Start
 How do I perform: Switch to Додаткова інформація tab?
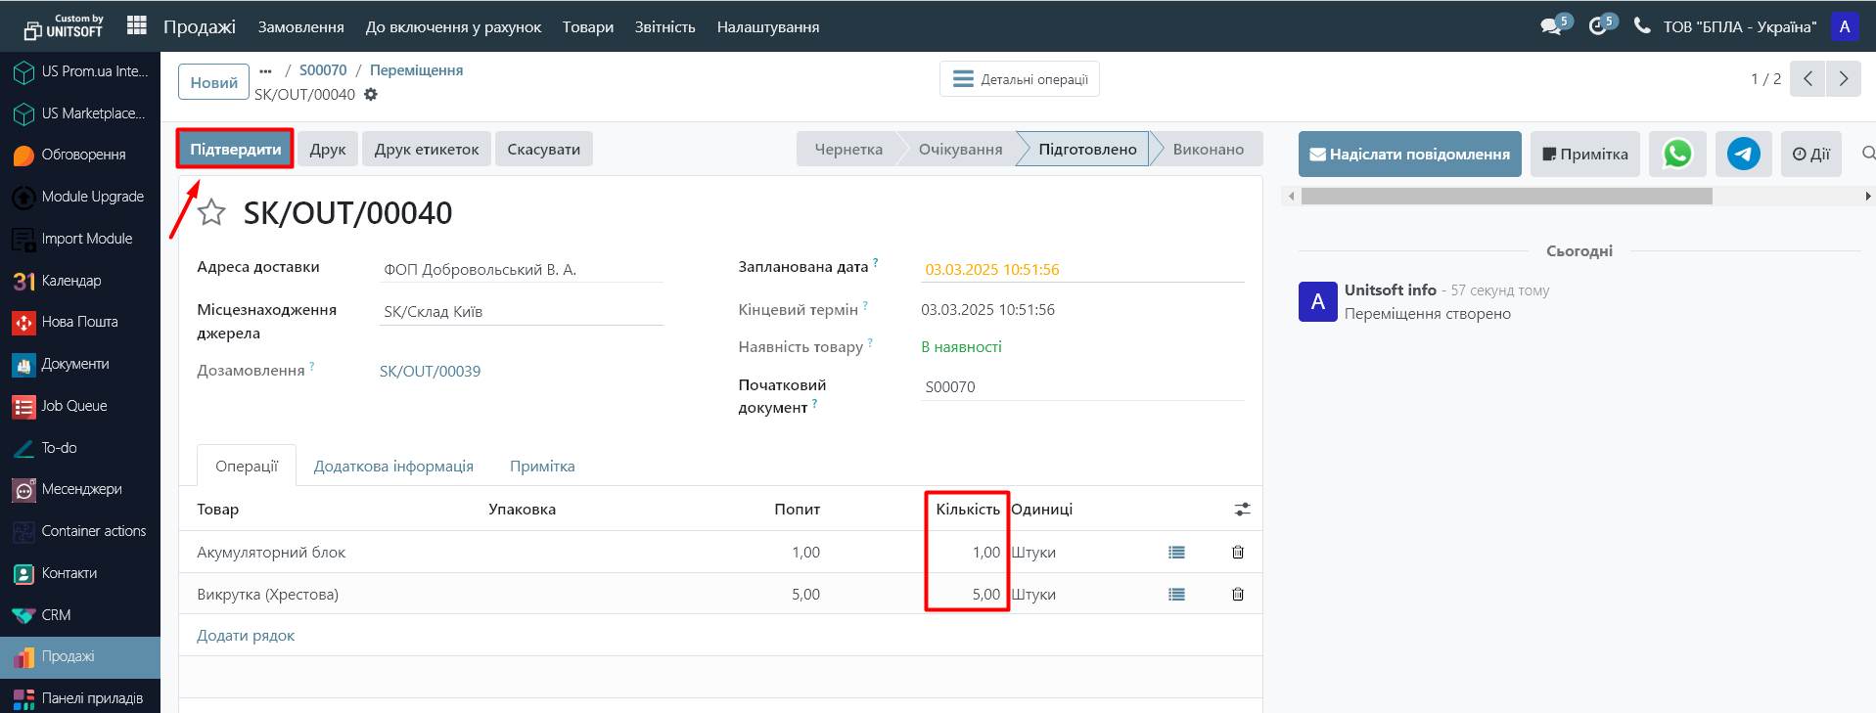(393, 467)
End
Start
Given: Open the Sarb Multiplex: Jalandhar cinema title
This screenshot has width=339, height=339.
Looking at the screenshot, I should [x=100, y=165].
End
Start
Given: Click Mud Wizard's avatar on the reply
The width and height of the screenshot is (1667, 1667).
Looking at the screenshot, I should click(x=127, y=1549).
End
-- Given problem --
Copy out the listing word for word, from the line with "Given: Click Mud Wizard's avatar on the reply" to the line with "Looking at the screenshot, I should click(x=127, y=1549).".

-- Written solution --
Given: Click Mud Wizard's avatar on the reply
The width and height of the screenshot is (1667, 1667).
Looking at the screenshot, I should click(x=127, y=1549).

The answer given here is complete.